### What this task involves
In the entries below, find each line with the word "agent" and return it.

Stored entries:
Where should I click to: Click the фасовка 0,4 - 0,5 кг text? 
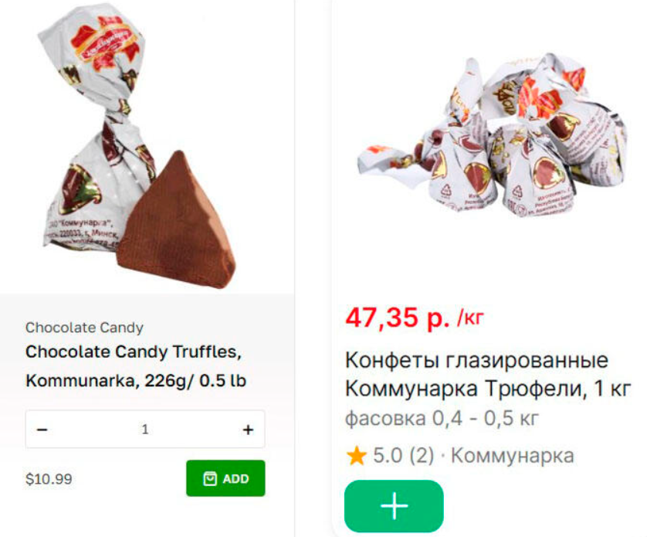coord(442,419)
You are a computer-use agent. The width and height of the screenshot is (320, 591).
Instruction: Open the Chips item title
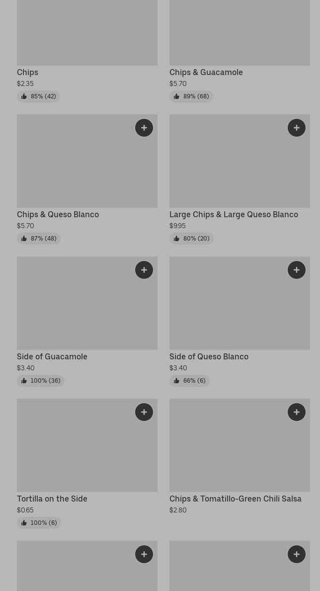(27, 73)
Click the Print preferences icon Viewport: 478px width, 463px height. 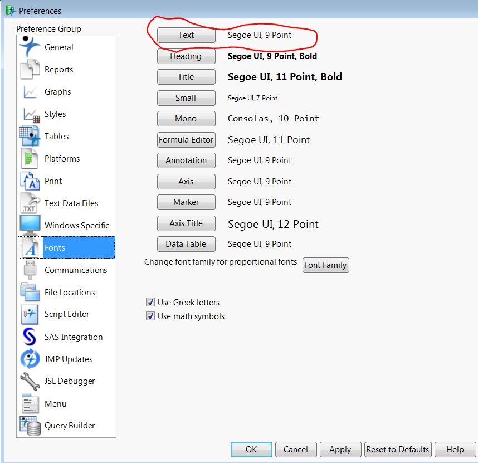29,181
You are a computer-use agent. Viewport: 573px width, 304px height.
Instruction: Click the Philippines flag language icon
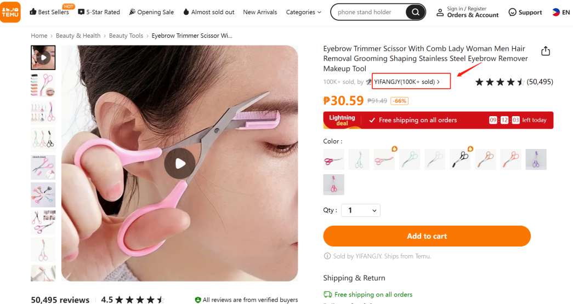point(556,12)
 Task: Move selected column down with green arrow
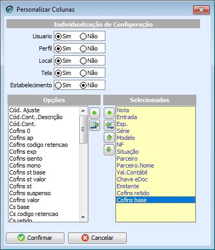coord(109,149)
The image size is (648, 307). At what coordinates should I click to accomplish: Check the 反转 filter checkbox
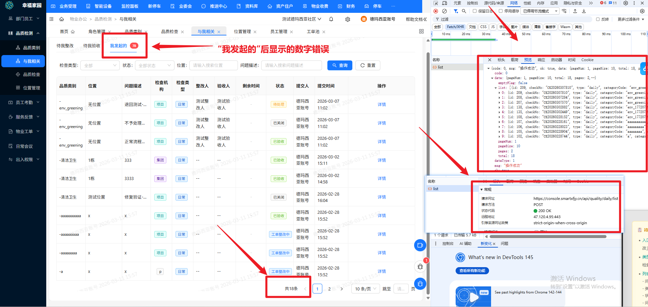click(598, 19)
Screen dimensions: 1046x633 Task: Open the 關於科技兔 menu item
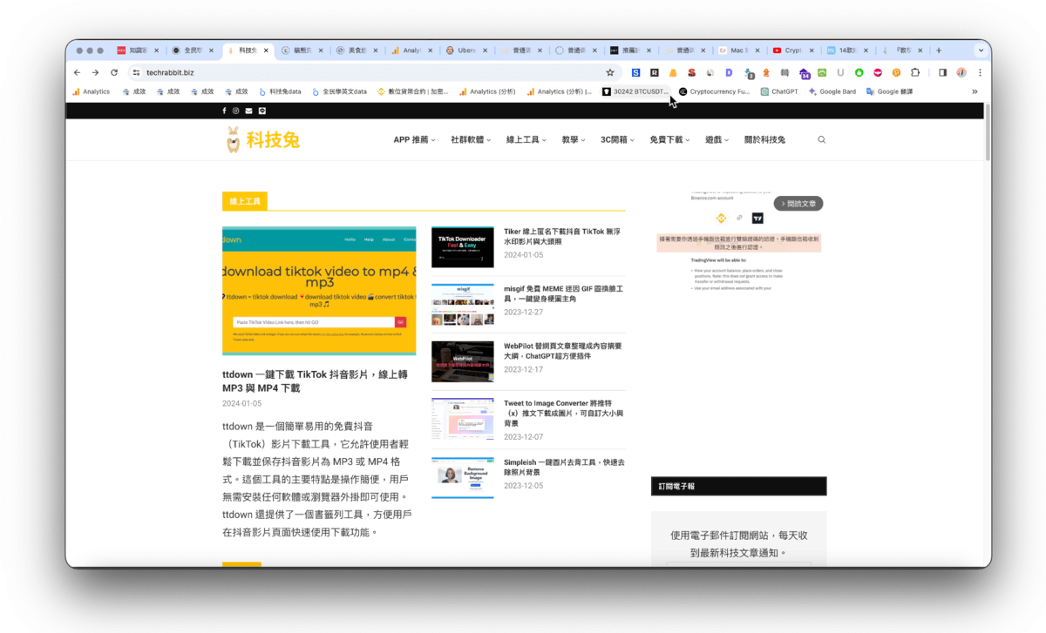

### Finished exercise
You are a computer-use agent. The width and height of the screenshot is (320, 591).
You are a computer-use agent. Viewport: 573px width, 304px height.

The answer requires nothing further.